Tuesday, July 1, 2008

Great Moments in Labor Relations

The Players' Union is pursuing a grievance against the Astros over their treatment of Shawn Chacon. I presume the complaint revolves around no one instructing him to retreat to a neutral corner after the knockdown.

6 comments:

dlf said...

If Latrell Spreewell's release after twice attacking and choking PJ Carleisimo was turned into a suspension by the NBA grievance process, I have no doubt that the MLBPA anticipates saving at least some of Chacon's salary here.

Anonymous said...

APBA Guy-

I was thinking what a nice world the players live in where assaulting a supervisor is not a firing offense, let alone a criminal case.

What's your lawyer's analysis of Chacon's likeley outcome before the arbitrator?

Craig Calcaterra said...

No idea, really. My guess is that, like dlf said, they aren't trying to save his job, just some of his salary. Arbitrations often split the baby, so they may have a chance at something.

I guess it all turns on whether teams have been able to void contracts in the past when the players have been involved in violent incidents, and I don't know the answer to that question.

Anonymous said...

APBA Guy-

Thanks for that. Part of the whole baseball entertainment package is seeing what the arbitrator says. I suspect you're right about Chacon will get something, but I have no data to support that suspicion.

dlf said...

I'm trying to think of players released after allegations of violent behavior. The first that comes to mind is Julio Lugo, but if I recall correctly, Lugo was released with Houston paying the full salary. Others haven't been cut adrift if they could still perform (Brett Myers, Elijah Dukes, Bobby Cox). I know that the present baseball arbitrator Shyam Das reduced the suspension Kenny Rodgers who pushed a camera man during on-field warmups. Chacon is the perfect storm: crappy behavior plus crappy performance.

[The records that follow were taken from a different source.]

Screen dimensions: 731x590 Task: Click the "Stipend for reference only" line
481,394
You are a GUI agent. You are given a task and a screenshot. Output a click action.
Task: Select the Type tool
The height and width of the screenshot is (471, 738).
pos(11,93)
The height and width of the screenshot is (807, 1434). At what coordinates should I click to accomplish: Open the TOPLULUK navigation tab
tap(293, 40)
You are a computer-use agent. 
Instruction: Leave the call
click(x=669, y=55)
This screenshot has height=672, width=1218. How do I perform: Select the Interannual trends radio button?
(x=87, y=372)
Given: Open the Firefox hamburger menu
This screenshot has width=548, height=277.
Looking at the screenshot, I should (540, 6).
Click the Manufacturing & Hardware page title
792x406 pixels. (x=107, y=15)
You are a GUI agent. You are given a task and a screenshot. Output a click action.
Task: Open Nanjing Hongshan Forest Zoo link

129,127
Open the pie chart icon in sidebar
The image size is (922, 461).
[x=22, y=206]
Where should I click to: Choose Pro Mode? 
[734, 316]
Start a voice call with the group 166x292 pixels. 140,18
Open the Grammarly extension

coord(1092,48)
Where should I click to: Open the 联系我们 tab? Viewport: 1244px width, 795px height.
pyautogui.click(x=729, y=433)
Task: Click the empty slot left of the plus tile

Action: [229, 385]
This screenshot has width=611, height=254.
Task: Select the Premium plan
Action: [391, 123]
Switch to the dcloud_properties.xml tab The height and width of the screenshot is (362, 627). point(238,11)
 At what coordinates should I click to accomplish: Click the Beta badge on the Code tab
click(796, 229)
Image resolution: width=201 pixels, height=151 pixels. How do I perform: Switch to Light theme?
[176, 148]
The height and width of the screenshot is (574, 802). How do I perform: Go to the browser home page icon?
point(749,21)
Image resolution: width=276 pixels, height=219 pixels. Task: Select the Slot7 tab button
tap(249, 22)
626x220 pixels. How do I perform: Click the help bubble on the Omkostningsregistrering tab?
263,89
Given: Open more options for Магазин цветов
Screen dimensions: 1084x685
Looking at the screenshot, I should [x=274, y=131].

Regarding the "baby-splitting" comment by Craig, Das has reduced the suspension of John Rocker, but declined to do so for Rafeal Palmiero. Das' modus operandi seems more to be encouraging the parties to settle by holding his decisions (Jose Guillen, Sidney Ponson) than the more typical baby-splitting that arbitrators are accused of engaging in. (He also hears some NFL cases and was the hearing officer who determined that Terrell Owens had to repay the Eagles some of his signing bonus after his suspension.)

Anonymous said...

Ponson has a similar sort of hearing that's been pending since 2005 when he was cut without pay from the Orioles for violating the morals clause of his contract by getting 2 DUIs and drunkenly punching a judge within 5 months...and that hearing never went through. I believe the Orioles still owe Ponson like 10 million dollars, but the hearing keeps getting pushed back, ostensibly to let Ponson build some sort of character argument against himself.